Below is a listing; retype exactly the lines between the one containing "Task: Select the Esports menu item" and the one containing "Click the location pin icon", inclusive, minus the pictures.

DATA SHOWN:
━━━━━━

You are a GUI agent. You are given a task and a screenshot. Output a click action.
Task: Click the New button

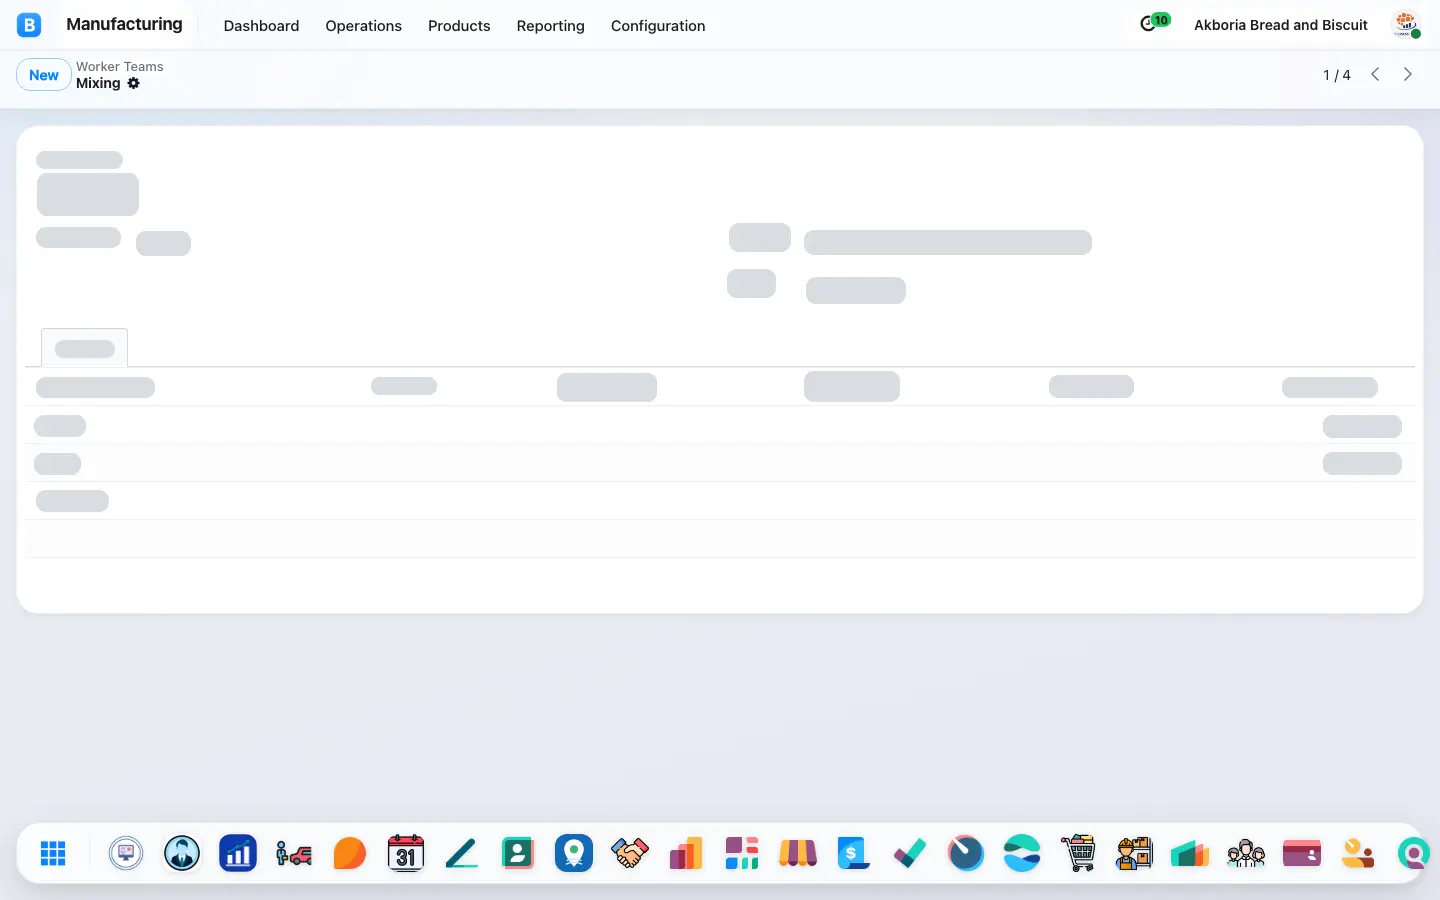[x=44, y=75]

━━━━━━

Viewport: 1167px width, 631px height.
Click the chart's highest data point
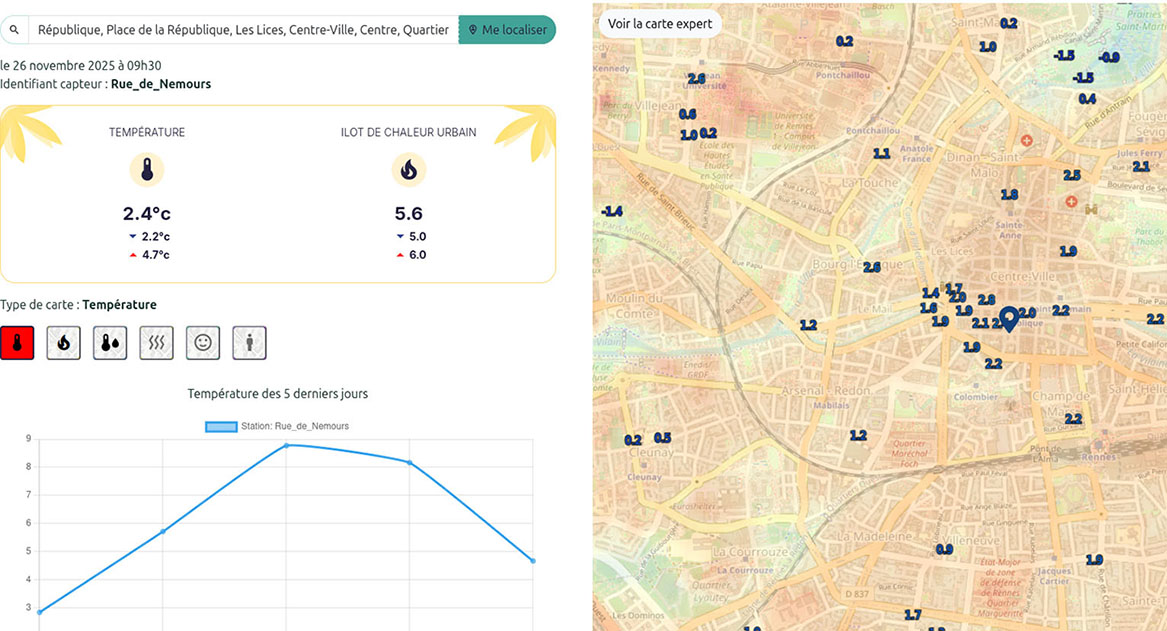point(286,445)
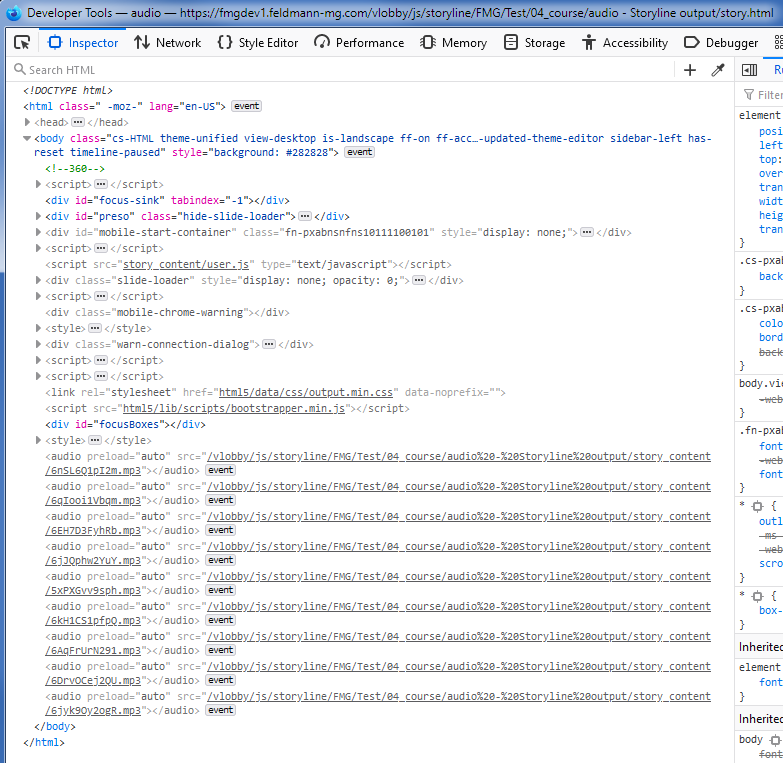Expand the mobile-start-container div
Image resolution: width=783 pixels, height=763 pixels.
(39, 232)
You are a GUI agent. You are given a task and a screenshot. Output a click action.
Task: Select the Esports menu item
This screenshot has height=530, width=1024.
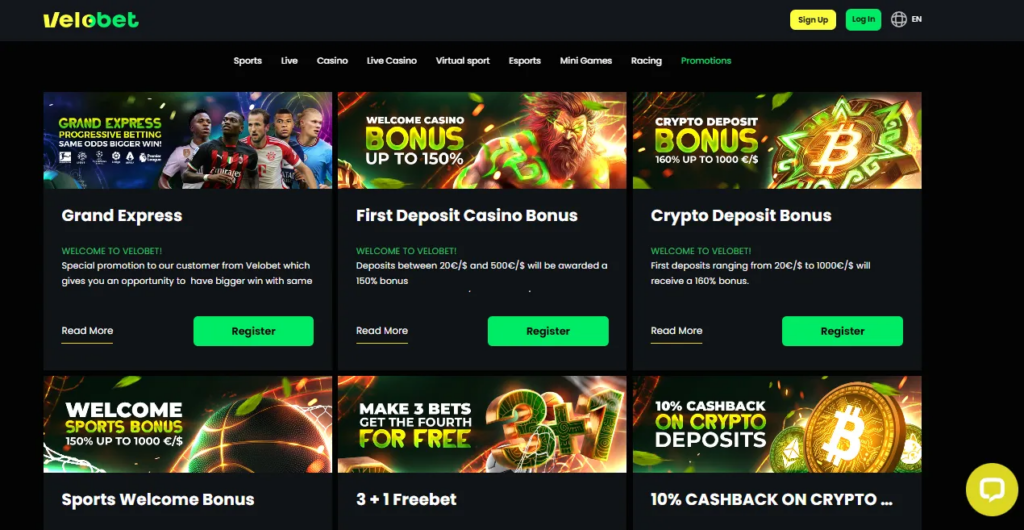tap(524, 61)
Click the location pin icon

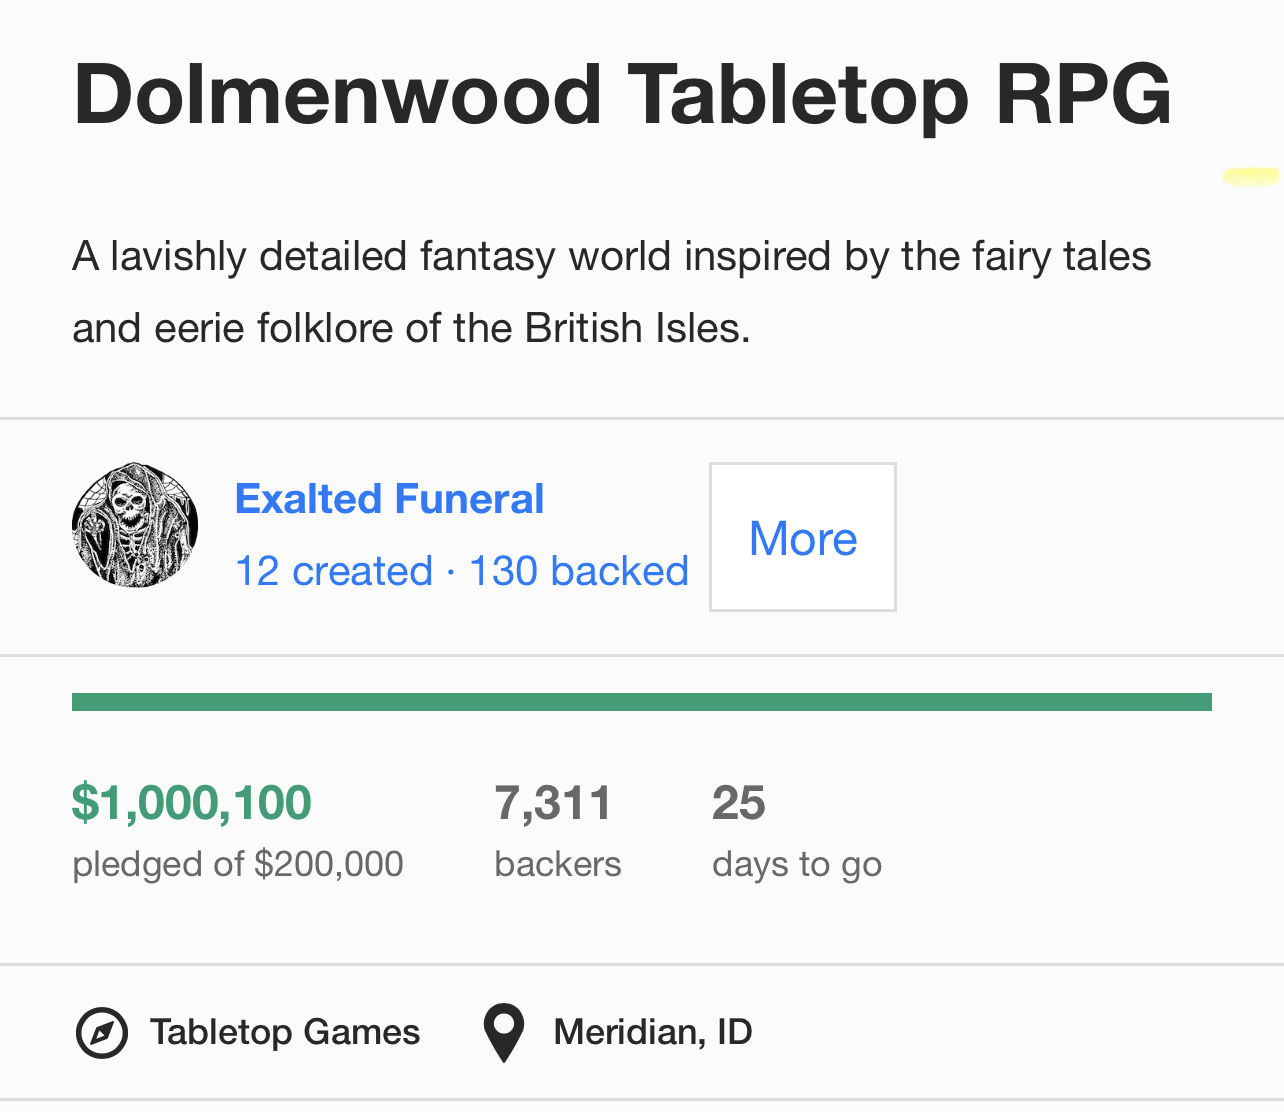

━━━━━━

ANSWER TO THE EXERCISE:
Task: Select the Esports menu item
This screenshot has height=530, width=1024.
tap(524, 61)
Click the location pin icon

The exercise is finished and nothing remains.